Album Review: Enemies – Embark, Embrace

image Irish-based instrumental outfit Enemies unveiled their latest work, ‘Embark, Embrace’, to the world on August 20th. Plucking elements of post-rock, math-rock and also indie pop led them to gain an array of different audiences with the release of their debut LP ‘We’ve Been Talking’ back in 2010. Those who were fans of the band’s previous formula might cringe when told that this sophomore LP has the addition of vocals on a few of tracks, but I can assure you that this record contains 10 tracks of perfection, and the vocals do nothing but add to the already embracing sound of Enemies.

I might complain that the intro’s 47 second running time renders it pointless, if it wasn’t so instantly moving that is. 47 seconds is all it needs to touch your heart and grab your attention, setting you up for the record to really get started with ’Executive Cut’, which also features Conor Adams. It certainly starts the album off with a bang, capturing every element of Enemies abilities and presenting them in one 3-minute expectation-raising first song. Further along the track list, the bounciness of ‘Beecher’ excellently demonstrates the element of this record that I enjoy the most, which is that Enemies are focusing on producing a much more happy, positive and joyful brand of post-rock that I, personally, am not used to hearing. The midwest-emo-esque guitar lead line that opens ‘Indian Summer’ is another perfect example of this, after which the track majestically evolves as it spans across its just-under-5-minute run time and towards the end we’re introduced to a reverb-laden lead guitar part in the vein of Peace / Swim Deep. I honestly didn’t think I’d be making comparisons to either of those bands when I started this review and in fact, that helps me lead into another point, which is that you really never know what is going to come next. From song to song, Enemies change it up seamlessly and pack in what seems like influences from across all types of music and it’s very difficult to make that sound as good as they do.

As the album progresses through tracks like ‘Nighthawks’, ‘Moesha’ and ‘Northwest’, the dream-pop elements are ever-prominent, though it’s important to note that the math-rock /post-rock that the album is built on still shines through making sure each track doesn’t drift too far from each other.
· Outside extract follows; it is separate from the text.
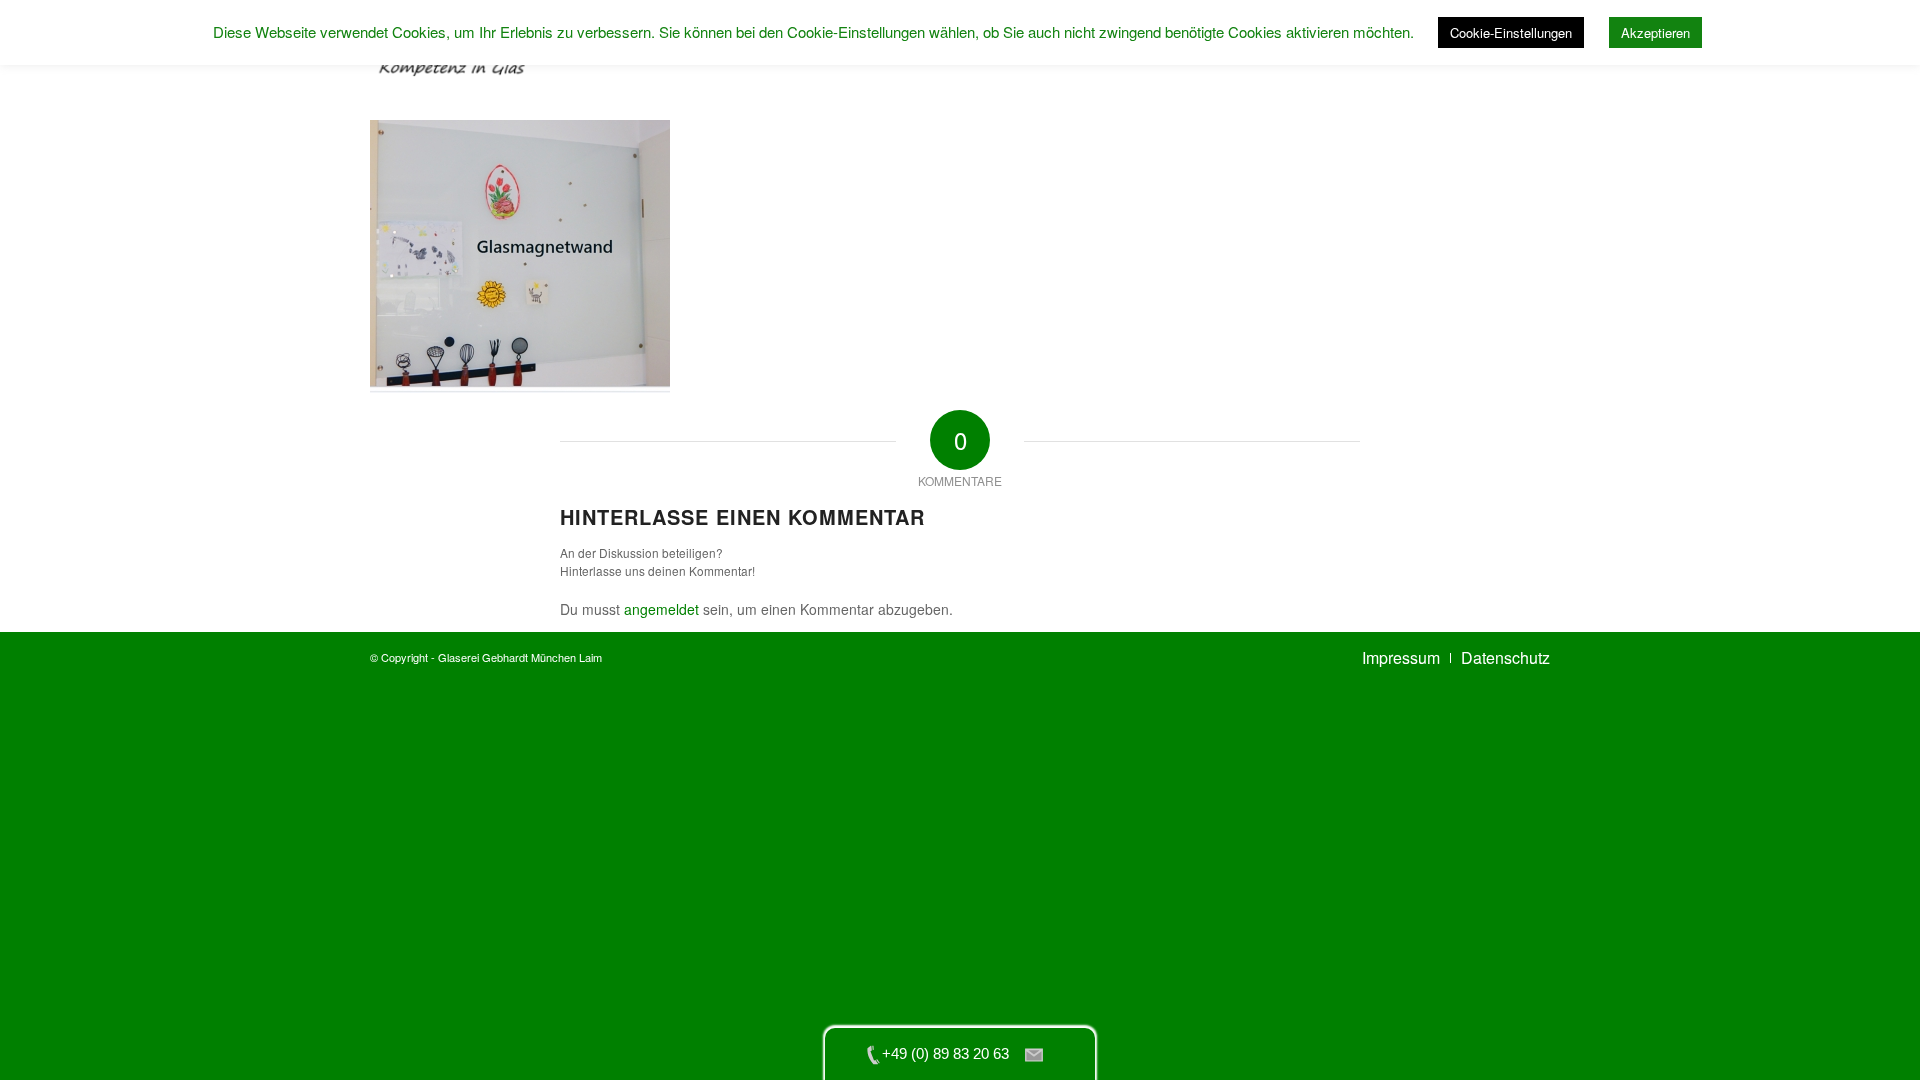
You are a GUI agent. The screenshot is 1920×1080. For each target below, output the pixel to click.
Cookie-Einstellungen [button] (1511, 32)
Each song is sprinkled with the twinkly guitar lead lines we were originally introduced to right at the beginning and although each part is done in a similar style to each other, the record doesn’t grow boring or tiresome as you might expect. There’s just something about each part of each song that sounds as fresh and original as the last, which is something that a lot of bands fail to do. Enemies have, however, perfected that art.

In conclusion, you need to listen to this record. Enemies’ ability to create catchy songs that will stick in your head without the use of vocal hooks should definitely be applauded, as well as being able to create more of an atmosphere in a 47 second intro than most bands are able to within a 4-minute song. Even if it doesn’t sound like your cup of tea on paper I can’t urge you enough to branch out and listen to this album as I would very comfortably label it as essential listening for records released this year.


’Embark, Embrace by Enemies is out now on Topshelf Records.